Unió Europea i el Món

The geopolitics of gas and EU strategic autonomy

The geopolitics of gas and EU strategic autonomy
The geopolitics of gas and EU strategic autonomy

 

During this first week of the new year, as social unrest erupted in Kazakhstan, Russian giant Gazprom—50% directly or indirectly owned by the Russian government—announced a record dividend payment. The common denominator of both is the skyhigh price of natural gas. While the large oligopolies that control extraction and distribution of this fossil-fuel resource are making record profits, the rise in energy prices is wreaking havoc on the cost of living, and in some cases, such as in Kazakhstan, it is the spark that has set off a social explosion, which has been ruthlessly repressed.

Many factors come into play in shaping the price of energy, among which geopolitics is prominent. Much of the rocketing electricity prices in recent months is due to the mismatch between supply and demand of natural gas—which in the European energy market means that when renewables are not enough, it is gas that ends up marking the final price of electricity. It is in the supply chain that geopolitical factors come into play. Fossil-fuel rich countries have at their disposal two very powerful instruments to influence others’ strategic decisions. The first is to play with the stopcock, or threaten to shut it, to restrict gas exports. The second is the routing of the pipelines.

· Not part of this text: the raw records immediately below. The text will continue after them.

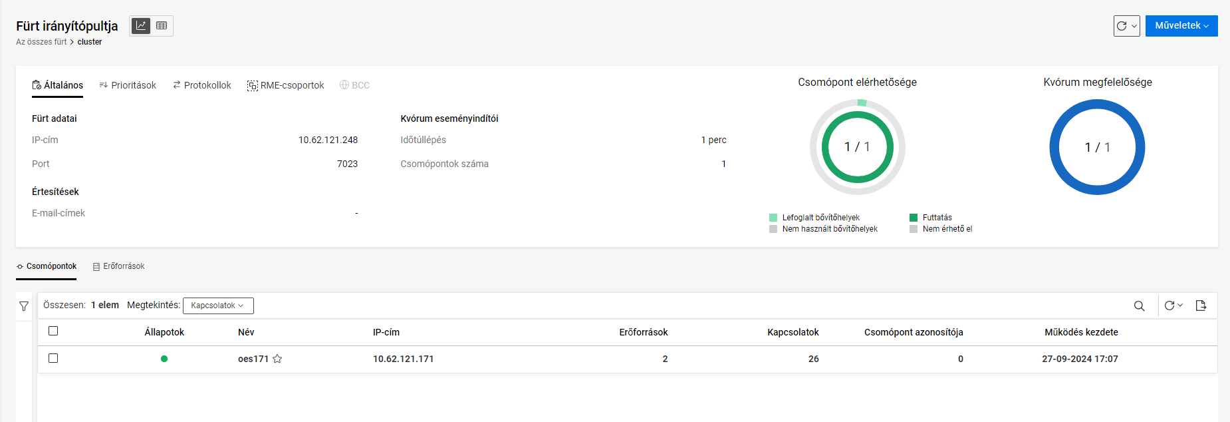Sort by Működés kezdete column header
This screenshot has width=1230, height=422.
(1080, 332)
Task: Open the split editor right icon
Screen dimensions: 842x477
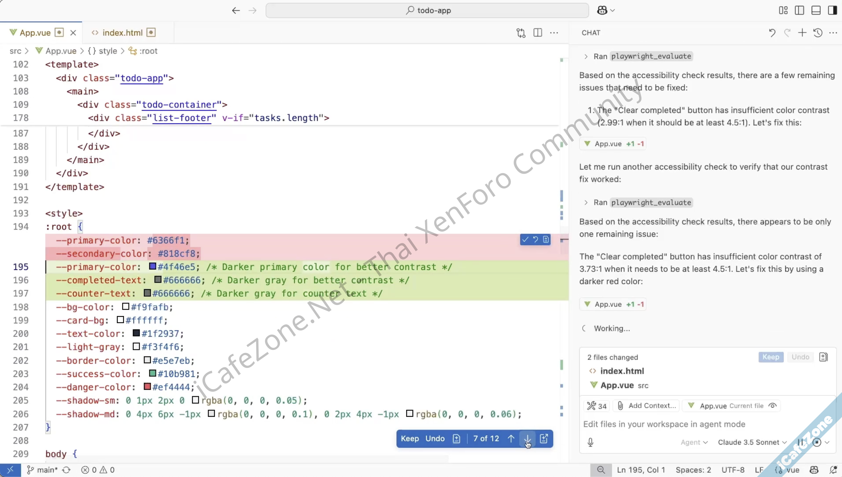Action: [x=538, y=33]
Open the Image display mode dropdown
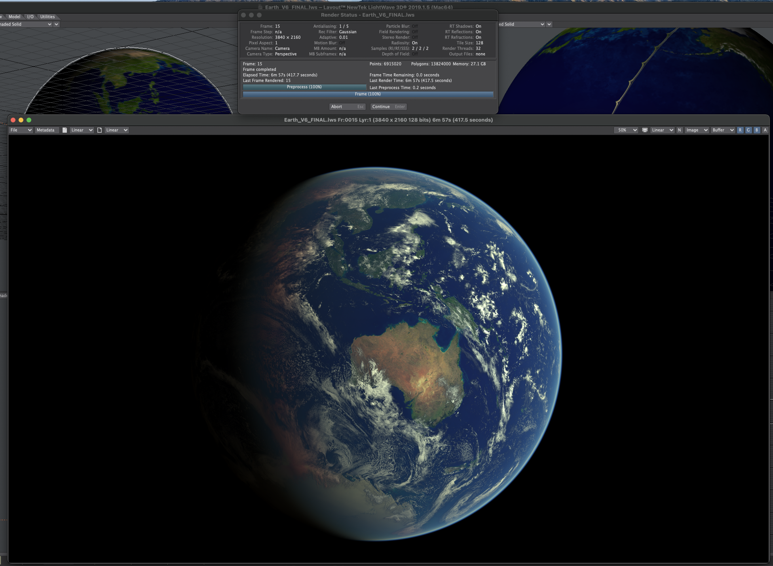This screenshot has height=566, width=773. click(697, 130)
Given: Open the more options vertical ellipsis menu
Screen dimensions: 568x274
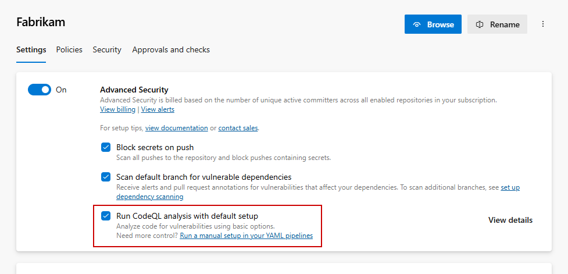Looking at the screenshot, I should [x=543, y=24].
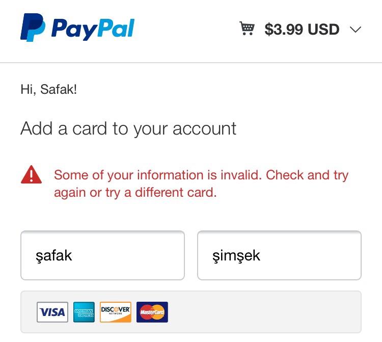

For example, the Nord Stream 2 gas pipeline which connects Russia directly with Germany via the Baltic Sea—completed but pending authorization to operate—will not only increase dependence of much of central Europe on Russian gas, but will also harm Ukraine both economically and politically, since much of that gas now flowing into the EU at present passes through it, while it feels Putin’s expansionist breath at its neck, in its own territory in the Donbas and in Crimea, and with the deployment of 100,000 Russian troops at its border. But as well as supply, demand is also a geopolitical weapon. The price of natural gas has also rocketed because China wants to top up its reserves to avoid the deficit it suffered last winter, when it was caught short with less than it needed.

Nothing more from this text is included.